- EXERCISE DESCRIPTION
Can you format the lines starting at the one containing "You are a GUI" and ending at the one containing "1298x736 pixels." as a JSON list of strings, one string per line, with blank lines left out?

- INFORMATION SUPPLIED
········
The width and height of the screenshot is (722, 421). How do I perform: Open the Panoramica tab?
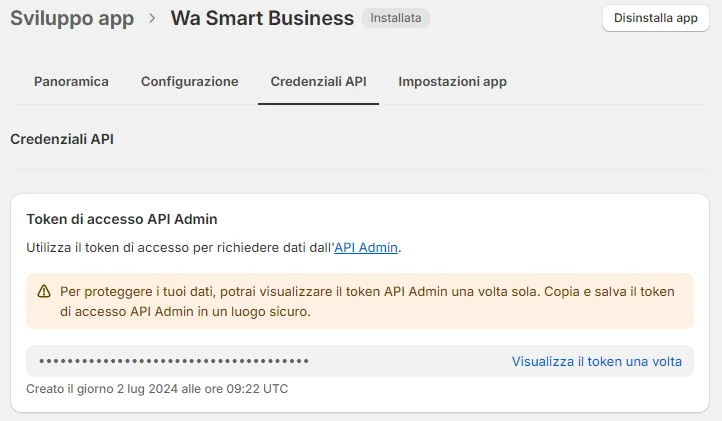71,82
········
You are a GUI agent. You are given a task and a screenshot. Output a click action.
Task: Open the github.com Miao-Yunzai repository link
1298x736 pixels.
········
- COMPLETE ANSWER
[
  "You are a GUI agent. You are given a task and a screenshot. Output a click action.",
  "Task: Open the github.com Miao-Yunzai repository link",
  "1298x736 pixels."
]